Furthermore, when using our institution’s self-constructed database, data integration does not pose a significant issue. However, to conduct multi-center validation, it is necessary for all collaborating institutions to jointly establish a standardized and interoperable database. This would allow for scaling up the dataset and enhancing its value for validation purposes. This initiative is also part of an ongoing plan by the government authorities.
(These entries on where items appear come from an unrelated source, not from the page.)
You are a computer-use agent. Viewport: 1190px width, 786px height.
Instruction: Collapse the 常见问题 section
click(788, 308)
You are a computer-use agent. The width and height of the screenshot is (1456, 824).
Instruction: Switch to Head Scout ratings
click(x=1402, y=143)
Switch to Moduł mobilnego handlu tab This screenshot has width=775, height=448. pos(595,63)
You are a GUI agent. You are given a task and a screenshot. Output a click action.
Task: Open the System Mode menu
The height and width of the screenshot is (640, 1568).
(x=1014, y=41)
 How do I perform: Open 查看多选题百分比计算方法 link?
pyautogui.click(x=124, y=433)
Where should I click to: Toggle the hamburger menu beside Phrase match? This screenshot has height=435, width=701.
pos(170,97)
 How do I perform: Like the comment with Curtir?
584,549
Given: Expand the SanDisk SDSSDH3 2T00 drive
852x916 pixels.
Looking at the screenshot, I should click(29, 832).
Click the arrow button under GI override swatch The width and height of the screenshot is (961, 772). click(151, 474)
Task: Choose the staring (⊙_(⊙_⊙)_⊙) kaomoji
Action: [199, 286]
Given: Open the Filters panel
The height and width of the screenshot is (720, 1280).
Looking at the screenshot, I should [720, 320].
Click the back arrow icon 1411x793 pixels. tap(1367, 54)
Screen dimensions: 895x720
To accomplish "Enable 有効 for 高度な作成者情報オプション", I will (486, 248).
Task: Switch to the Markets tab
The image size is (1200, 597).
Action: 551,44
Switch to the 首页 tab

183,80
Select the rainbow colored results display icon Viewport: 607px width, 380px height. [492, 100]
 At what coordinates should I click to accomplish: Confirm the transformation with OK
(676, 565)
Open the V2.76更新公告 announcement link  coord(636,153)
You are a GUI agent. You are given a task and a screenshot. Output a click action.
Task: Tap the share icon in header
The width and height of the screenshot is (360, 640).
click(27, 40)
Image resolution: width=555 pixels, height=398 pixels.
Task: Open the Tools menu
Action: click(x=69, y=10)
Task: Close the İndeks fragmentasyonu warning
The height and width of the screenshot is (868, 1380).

In terms of future prospects, we first aim to enhance our data extraction techniques to obtain more accurate and comprehensive meaningful data. We also plan to improve our experimental design to achieve higher predictive accuracy. Of course, these results must be repeatedly validated through clinical practice, with the hope of bringing greater benefits to healthcare professionals and patients.

5. Conclusions

This study aims to provide a predictive model for estimating the recovery probability of patients with major trauma, to assist medical professionals in making informed prognostic assessments and responding to the concerns of anxious family members. Furthermore, we successfully developed and smoothly integrated a web-based predictive application into the existing hospital information system (HIS) without the need for complex computational processes. This model has been practically utilized by clinical healthcare professionals, and it has been found to significantly enhance work efficiency and quality.

Next, we will attempt to predict various outcomes, including a range of complications as well as positive and negative treatment results. We believe that with the continued advancement of information technology in the future, we will be able to develop better predictive models to assist in more aspects.